Models like RT-2 and OpenVLA excel at semantic understanding and instruction following, yet they lack explicit physical grounding. They may correctly pick up a potato chip, but without force intuition, the result is often catastrophic failure at safety boundaries.
"Can current VLA models learn this human-like physical intuition, and under what circumstances do they struggle?"
A reproducible visuo-tactile collection setup with hardware blueprints and spatio-temporal synchronization algorithms.
6-DoF wrist & finger poses via MPS · mm accuracy
PX6AX-GEN3-DP-S2015-Elite on thumb & index · high-res fingertip force / deformation
Aligns high-freq visual/IMU streams with tactile readings
Open-source STL + BOM for low-cost sensor mount
F/D/V taxonomy · boundary & mismatch samples
Brittle failure modes requiring precise force thresholding to avoid catastrophic damage.
Elastic/plastic behaviors requiring visual deformation-to-force mapping.
Objects whose effective weight varies with content or fill level, requiring force estimation under a changing, visually-inferred load.
Demonstrators deliberately approach or exceed unsafe force limits (e.g., crushing a potato chip). Tests safety-boundary prediction.
Cups filled at 0%, 25%, 50%, 75%, 100% capacity. Tests whether initial force scales with visual perception of weight.
Visual appearance conflicts with true mass (empty can). Tests force overshoot and human-like "size-weight illusion" reproduction.
First-person RGB clips from three experiment categories, captured with Meta Aria glasses and synchronized tactile sensors.
Three targeted contributions that together improve continuous contact force prediction in egocentric VLA settings.
Standard deterministic regression treats all force errors equally, failing to account for label noise and the inherent variability of boundary samples. We replace the regression head with an NLL formulation, making the model simultaneously predict force mean and uncertainty. This explicitly dampens the impact of noisy near-failure labels and produces calibrated predictions.
High σ on boundary samples means the model correctly signals "I am uncertain here"—actionable for downstream safety planning. EgoForce w/o MoE (NLL+GRU+Contact) reaches Sponge R²=0.656 and the lowest 0–5 N MAE (1.66 N) overall.
RGB images alone cannot distinguish approach, first contact, or firm grasp. We inject the thumb–index distance as an additional input feature whose trajectory continuously encodes contact phase—information invisible to the camera.

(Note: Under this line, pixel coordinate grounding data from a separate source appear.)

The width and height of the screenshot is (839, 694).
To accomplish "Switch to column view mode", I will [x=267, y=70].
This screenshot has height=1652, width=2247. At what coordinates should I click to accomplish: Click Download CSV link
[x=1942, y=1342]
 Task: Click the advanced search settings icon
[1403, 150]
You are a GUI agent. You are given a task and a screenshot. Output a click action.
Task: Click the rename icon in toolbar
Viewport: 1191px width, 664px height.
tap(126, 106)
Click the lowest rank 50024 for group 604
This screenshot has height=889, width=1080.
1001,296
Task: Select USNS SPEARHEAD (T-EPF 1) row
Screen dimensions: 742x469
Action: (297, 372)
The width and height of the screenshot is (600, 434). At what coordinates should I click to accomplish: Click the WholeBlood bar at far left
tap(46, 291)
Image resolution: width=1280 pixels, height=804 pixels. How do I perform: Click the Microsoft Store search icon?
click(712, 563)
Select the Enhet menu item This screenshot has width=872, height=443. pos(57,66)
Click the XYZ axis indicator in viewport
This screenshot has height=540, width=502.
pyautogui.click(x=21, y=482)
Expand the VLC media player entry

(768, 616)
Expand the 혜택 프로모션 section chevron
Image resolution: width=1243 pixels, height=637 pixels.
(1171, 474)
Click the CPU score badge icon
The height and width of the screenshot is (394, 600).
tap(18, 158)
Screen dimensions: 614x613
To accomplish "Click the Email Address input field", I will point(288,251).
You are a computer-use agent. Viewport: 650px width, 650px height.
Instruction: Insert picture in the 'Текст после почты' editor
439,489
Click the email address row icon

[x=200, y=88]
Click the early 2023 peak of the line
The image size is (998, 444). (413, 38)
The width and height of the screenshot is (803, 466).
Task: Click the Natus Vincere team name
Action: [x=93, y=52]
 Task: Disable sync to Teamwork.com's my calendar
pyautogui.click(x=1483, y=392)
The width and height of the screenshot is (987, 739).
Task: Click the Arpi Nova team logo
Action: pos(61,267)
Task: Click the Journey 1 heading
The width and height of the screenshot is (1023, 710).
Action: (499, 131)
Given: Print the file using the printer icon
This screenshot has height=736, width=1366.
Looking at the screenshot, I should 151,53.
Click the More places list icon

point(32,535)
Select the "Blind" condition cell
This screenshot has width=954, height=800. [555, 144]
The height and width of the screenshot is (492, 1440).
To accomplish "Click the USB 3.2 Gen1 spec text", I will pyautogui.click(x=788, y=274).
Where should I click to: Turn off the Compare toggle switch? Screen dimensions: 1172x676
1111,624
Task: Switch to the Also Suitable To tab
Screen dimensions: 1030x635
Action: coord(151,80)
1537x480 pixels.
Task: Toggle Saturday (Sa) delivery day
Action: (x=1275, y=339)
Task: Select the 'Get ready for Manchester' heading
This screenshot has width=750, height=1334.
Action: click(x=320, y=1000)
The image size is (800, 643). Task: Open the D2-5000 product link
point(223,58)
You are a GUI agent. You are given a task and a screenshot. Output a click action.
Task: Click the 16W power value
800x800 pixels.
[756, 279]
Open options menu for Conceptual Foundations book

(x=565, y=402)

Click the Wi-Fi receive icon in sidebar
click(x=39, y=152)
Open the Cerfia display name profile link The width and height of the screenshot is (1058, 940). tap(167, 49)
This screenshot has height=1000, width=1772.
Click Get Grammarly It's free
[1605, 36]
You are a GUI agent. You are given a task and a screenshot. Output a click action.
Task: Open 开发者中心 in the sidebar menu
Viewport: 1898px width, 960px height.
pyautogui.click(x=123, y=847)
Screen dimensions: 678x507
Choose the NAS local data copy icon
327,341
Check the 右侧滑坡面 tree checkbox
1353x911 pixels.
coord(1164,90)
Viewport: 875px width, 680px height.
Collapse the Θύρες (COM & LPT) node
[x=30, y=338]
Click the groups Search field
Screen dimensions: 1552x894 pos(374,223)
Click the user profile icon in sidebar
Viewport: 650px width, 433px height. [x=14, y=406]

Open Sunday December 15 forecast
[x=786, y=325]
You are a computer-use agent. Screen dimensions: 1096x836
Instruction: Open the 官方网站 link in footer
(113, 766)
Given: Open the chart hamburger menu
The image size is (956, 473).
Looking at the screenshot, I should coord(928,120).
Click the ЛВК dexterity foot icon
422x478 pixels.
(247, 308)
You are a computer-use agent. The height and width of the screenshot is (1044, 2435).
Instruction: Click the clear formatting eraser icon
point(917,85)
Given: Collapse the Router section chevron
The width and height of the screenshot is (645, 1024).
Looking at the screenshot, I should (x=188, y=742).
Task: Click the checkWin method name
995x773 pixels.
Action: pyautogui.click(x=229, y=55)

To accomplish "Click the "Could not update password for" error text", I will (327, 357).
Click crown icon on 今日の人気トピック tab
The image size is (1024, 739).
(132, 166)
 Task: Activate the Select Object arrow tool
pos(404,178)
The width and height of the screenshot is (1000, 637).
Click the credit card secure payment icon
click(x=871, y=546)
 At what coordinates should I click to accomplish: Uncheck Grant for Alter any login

Ablation: removing this input raises Jelly MAE from 5.115→5.854 (+14%) and drops R² by 0.172. Contact-phase context that pure visual features cannot recover.
Different materials (Fragile, Deformable, Soft) exhibit heterogeneous force patterns that a single model struggles to capture. AdaMoE uses a scene-adaptive router to dynamically combine a shared prediction head with multiple expert heads (top-k selection). A Scale Adapter decouples expert selection from contribution weighting, avoiding the load-balance–accuracy trade-off of vanilla MoE.
Router input: object one-hot + GRU hidden state. Result: AdaMoE improves Sponge R² but shows cross-material trade-offs on Jelly, revealing that material heterogeneity requires adaptive modeling.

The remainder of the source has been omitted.